Our study used an active surveillance method coupled with data triangulation to enumerate infant deaths. We could enumerate almost double the number of infant deaths (n=100) compared with the existing Health Management Information System (HMIS). The reporting of infant deaths in HMIS depends on the incentive-based reporting of infant deaths by community health workers. Though reporting of a death is incentive-based, it might be under-reported due to various operational reasons. Thus, the findings of this study have an important implication for improving routine infant death surveillance and demanding appropriate intervention in the health system. It might be possible that infant deaths in disadvantaged communities are under-reported to a larger extent, as suggested in earlier studies.35
This is the first study conducted in Odisha that reported on the determinants of infant mortality. This is also the first study in Odisha that reported a pathway of care with delay. We conducted all of the interviews within 3 months of deaths, excluding recall bias to a great extent. We used an active surveillance method with data triangulation to enumerate deaths in our study. We used verbal autopsy as a method of cause-of-death identification, a well-accepted method in countries with a low percentage of medical cause-of-death identification, specifically in low-income and lower-middle-income countries.

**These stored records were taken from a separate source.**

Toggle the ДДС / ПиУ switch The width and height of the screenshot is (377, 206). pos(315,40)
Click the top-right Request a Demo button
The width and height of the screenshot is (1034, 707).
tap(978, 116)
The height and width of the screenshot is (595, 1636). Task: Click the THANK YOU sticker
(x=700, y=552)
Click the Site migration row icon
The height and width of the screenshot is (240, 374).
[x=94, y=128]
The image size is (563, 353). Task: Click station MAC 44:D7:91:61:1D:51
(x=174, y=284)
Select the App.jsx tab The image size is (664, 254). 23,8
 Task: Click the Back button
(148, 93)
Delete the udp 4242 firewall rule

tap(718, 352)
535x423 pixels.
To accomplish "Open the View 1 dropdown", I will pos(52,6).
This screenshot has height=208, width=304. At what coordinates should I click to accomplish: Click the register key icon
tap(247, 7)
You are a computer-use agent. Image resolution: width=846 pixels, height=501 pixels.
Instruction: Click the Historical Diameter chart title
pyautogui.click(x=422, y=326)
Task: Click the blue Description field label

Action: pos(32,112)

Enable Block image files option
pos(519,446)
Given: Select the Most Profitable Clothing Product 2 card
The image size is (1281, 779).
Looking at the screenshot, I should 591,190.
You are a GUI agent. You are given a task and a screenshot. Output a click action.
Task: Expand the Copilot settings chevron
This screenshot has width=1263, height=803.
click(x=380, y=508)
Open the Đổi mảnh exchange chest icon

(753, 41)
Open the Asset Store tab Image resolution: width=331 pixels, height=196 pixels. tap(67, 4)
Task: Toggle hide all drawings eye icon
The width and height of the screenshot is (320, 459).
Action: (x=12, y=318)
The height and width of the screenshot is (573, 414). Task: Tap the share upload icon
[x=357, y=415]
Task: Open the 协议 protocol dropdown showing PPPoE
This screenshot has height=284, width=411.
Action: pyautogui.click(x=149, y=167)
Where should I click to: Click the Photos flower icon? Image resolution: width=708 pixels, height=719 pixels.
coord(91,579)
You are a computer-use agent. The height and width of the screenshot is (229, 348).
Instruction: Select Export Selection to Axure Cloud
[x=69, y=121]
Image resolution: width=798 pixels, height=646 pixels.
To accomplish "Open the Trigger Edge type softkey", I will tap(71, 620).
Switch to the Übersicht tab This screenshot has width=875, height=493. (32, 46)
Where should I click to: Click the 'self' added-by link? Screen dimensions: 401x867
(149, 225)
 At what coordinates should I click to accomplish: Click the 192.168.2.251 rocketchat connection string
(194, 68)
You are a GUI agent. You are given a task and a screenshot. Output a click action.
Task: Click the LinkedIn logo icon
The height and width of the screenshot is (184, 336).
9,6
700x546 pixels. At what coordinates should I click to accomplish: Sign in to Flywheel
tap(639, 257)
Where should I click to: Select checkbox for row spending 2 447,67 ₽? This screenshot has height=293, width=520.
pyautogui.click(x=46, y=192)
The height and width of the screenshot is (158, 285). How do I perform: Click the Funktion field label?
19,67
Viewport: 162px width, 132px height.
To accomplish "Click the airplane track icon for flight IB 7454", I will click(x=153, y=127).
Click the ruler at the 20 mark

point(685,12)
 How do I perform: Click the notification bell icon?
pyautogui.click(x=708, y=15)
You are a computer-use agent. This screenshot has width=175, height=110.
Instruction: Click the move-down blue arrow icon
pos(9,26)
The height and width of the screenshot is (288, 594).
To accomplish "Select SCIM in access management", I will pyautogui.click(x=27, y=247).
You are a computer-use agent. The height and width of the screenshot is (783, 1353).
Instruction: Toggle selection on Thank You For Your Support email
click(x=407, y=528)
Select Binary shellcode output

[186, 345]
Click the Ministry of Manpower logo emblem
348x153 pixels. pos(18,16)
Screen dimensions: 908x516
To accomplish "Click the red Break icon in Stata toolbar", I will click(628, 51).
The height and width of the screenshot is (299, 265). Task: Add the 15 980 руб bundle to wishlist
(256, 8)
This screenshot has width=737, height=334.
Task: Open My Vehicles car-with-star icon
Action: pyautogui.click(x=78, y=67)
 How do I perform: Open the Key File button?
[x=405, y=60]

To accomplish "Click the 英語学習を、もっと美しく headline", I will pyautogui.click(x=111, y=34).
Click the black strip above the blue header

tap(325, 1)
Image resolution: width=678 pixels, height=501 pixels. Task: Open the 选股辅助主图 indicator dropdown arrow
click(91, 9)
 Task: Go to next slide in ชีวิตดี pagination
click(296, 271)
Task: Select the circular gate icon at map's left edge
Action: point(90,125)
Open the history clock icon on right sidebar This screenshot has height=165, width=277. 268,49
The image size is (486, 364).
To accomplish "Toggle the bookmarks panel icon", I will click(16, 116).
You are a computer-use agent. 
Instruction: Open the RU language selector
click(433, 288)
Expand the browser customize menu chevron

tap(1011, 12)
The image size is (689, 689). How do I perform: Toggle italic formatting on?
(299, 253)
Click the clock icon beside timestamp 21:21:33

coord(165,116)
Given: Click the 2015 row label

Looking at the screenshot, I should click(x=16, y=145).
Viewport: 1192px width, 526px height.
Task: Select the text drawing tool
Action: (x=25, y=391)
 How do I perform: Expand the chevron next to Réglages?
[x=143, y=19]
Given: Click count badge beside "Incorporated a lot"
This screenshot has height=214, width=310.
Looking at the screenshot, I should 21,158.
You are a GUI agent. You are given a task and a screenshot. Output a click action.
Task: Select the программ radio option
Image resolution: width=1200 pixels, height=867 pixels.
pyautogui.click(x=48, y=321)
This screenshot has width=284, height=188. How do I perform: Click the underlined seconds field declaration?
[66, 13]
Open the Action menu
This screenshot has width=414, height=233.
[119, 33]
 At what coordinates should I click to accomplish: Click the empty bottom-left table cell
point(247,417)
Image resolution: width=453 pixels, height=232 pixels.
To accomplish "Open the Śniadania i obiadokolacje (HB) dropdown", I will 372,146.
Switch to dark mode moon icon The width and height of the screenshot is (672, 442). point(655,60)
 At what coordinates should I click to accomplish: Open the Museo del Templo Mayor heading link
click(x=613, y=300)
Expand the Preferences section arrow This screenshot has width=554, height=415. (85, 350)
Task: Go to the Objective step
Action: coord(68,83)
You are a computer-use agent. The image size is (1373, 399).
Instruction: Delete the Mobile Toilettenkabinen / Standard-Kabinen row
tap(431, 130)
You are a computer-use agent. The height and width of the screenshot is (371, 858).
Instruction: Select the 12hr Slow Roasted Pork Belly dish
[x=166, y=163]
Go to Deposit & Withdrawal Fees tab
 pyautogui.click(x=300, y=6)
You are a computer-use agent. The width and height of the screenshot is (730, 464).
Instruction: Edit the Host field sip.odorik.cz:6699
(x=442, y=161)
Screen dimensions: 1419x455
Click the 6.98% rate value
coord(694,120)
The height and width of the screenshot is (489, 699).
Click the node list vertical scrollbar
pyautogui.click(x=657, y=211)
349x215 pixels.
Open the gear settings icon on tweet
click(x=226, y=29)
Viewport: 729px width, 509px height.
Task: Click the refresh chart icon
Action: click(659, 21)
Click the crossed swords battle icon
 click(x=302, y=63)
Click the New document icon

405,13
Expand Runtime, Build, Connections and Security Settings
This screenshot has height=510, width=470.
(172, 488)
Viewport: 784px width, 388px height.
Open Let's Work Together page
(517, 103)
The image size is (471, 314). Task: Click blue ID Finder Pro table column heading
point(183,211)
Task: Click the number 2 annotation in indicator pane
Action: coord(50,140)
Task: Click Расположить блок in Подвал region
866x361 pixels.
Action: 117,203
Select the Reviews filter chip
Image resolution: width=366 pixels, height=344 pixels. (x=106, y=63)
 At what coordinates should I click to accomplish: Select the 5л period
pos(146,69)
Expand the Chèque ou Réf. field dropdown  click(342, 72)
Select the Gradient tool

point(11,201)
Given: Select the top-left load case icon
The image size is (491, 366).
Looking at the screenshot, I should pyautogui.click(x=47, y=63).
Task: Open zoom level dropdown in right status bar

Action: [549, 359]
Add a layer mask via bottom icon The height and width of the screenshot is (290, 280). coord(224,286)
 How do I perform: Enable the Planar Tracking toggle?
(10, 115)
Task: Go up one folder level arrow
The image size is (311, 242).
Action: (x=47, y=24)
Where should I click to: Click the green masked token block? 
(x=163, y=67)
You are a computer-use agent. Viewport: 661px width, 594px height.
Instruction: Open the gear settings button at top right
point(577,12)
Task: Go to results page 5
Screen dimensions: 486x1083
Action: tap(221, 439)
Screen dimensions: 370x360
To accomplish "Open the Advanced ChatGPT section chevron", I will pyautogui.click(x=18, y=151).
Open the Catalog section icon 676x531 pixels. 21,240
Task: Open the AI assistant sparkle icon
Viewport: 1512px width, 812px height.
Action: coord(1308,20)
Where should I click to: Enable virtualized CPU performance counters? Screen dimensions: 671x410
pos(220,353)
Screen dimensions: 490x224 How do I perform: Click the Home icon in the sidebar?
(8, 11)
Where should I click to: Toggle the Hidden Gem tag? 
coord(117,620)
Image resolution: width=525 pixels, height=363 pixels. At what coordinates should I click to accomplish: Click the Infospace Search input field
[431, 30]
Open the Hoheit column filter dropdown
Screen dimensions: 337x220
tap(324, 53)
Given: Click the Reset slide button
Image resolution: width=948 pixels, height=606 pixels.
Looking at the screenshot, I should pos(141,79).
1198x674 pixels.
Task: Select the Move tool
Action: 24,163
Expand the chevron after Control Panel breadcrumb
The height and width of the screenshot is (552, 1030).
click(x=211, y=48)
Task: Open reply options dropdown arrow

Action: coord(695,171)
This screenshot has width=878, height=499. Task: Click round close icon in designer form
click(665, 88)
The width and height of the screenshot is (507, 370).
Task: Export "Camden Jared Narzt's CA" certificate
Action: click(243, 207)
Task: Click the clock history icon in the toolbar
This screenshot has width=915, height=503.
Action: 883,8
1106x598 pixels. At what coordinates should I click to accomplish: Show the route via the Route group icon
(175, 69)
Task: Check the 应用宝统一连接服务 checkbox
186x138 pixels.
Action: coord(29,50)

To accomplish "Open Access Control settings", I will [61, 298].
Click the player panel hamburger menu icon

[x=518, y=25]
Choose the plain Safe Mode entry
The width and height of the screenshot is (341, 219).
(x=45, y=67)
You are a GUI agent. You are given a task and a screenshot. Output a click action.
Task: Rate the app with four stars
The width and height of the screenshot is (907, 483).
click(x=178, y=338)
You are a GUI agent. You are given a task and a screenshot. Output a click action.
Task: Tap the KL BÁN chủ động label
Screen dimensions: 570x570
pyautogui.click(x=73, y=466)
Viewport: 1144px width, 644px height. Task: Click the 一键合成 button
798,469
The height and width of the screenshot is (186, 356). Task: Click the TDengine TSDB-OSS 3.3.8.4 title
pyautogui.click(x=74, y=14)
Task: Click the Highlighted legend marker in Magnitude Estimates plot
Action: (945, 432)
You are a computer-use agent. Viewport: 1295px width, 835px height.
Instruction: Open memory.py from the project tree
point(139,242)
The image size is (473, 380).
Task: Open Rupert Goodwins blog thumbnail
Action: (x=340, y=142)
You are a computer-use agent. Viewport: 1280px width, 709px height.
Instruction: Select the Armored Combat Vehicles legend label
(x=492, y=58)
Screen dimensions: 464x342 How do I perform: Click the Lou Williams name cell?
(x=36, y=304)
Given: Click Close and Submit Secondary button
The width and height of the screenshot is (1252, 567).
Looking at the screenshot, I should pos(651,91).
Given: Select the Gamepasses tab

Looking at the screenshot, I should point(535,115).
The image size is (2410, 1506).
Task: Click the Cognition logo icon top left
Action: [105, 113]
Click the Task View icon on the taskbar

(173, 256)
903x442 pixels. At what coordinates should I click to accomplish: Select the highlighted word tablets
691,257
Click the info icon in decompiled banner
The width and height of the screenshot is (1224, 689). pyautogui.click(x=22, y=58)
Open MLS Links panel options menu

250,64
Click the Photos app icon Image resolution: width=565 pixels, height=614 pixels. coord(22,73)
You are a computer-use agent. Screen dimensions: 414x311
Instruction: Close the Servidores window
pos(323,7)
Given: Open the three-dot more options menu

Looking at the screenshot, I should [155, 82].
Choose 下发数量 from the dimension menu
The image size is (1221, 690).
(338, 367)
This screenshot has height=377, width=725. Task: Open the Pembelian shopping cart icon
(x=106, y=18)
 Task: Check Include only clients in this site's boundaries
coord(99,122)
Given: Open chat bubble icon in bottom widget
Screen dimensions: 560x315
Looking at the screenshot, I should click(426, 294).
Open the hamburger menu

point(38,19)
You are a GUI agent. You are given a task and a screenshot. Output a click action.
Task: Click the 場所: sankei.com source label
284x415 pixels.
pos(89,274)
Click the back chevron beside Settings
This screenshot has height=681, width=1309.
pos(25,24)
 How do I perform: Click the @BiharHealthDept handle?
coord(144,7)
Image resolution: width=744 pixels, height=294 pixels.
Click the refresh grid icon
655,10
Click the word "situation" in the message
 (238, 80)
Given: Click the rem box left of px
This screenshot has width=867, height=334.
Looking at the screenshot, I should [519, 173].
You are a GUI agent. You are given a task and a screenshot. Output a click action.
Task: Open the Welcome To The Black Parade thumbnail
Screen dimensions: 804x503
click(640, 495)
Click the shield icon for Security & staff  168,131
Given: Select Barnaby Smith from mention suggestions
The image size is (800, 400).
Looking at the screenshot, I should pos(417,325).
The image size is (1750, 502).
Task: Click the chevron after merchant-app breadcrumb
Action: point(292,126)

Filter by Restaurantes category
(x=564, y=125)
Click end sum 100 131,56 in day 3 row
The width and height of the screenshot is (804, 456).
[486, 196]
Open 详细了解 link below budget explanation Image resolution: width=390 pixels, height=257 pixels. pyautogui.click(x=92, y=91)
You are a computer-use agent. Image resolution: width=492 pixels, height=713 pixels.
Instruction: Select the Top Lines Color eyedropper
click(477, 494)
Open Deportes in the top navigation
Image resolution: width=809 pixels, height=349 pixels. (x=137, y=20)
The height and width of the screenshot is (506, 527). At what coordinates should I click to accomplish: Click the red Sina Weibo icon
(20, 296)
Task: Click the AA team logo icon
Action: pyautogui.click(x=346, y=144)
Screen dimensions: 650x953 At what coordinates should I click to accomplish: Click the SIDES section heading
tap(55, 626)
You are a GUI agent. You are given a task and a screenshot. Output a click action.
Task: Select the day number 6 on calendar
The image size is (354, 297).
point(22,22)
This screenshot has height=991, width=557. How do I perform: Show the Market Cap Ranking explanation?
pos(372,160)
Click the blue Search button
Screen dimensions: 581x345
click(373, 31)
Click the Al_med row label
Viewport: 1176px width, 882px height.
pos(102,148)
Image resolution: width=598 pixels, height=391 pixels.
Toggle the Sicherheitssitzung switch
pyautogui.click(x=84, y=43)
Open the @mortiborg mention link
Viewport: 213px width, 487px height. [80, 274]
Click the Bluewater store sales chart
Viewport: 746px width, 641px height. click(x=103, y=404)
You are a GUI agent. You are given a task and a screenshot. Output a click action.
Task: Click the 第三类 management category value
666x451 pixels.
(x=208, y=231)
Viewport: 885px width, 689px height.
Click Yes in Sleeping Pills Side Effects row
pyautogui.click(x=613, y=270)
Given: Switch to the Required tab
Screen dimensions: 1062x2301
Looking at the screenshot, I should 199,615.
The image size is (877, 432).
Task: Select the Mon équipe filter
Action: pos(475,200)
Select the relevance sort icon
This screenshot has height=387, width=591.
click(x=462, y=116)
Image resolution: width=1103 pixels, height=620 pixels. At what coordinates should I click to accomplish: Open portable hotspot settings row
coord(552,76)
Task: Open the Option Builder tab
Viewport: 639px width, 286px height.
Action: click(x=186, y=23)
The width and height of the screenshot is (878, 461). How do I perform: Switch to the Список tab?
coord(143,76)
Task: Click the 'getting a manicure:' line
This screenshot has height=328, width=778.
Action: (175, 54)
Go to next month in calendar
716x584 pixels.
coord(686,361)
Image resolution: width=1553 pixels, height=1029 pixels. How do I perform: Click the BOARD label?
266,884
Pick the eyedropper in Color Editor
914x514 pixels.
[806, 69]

We got fewer deaths than our estimates even after active surveillance and data triangulation. We enumerated a total of 100 infant deaths in place of an estimated sample size of 110 cases. However, we were able to achieve adequate power and discordant pairs. This under-reporting can’t be generalised due to the limited study area. However, the higher CIs of the determinants in the multivariable model conclude that the number of variables was higher than the sample size in the multivariable model. Due to feasibility, we also do not include the newer verbal autopsy methods, such as algorithm-based methods.
ConclusionIn our study conducted in rural Odisha, birth asphyxia, pneumonia, prematurity and low birth weight were found to be the common causes of infant mortality. Birth asphyxia and pneumonia were the most common causes of death during the neonatal period and postneonatal period, respectively. Determinants of infant mortality were mostly socioeconomic, with lower education status of fathers and large family size as the independent factors associated with infant mortality. Pathway of care analysis revealed a significant delay at level 1, that is, a delay in decision-making to seek care. Study findings highlight the importance of accentuating cause-specific facility-level interventions, particularly focused on the perinatal period. Social factors remain an important attribute for infant mortality as well as delay in seeking care. Thus, it must be addressed to maximise the maximum benefit of health facility related interventions. We also recommend improving the infant death reporting system through existing mechanisms complemented with an active surveillance mechanism.